##### AVAILABLE DATA

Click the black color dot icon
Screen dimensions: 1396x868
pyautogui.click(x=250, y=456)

##########
##### AVAILABLE DATA

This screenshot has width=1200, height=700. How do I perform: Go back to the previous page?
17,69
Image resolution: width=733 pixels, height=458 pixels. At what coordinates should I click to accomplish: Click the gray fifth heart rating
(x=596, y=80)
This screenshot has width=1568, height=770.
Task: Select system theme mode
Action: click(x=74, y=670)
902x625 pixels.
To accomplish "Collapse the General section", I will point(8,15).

##########

# [GOAL OF THE EXERCISE]
Please copy the lines above from the line with "Image resolution: width=733" up to and including the line with "902x625 pixels.", exactly as written and with nothing else.

# [WRITTEN ANSWER]
Image resolution: width=733 pixels, height=458 pixels. At what coordinates should I click to accomplish: Click the gray fifth heart rating
(x=596, y=80)
This screenshot has width=1568, height=770.
Task: Select system theme mode
Action: click(x=74, y=670)
902x625 pixels.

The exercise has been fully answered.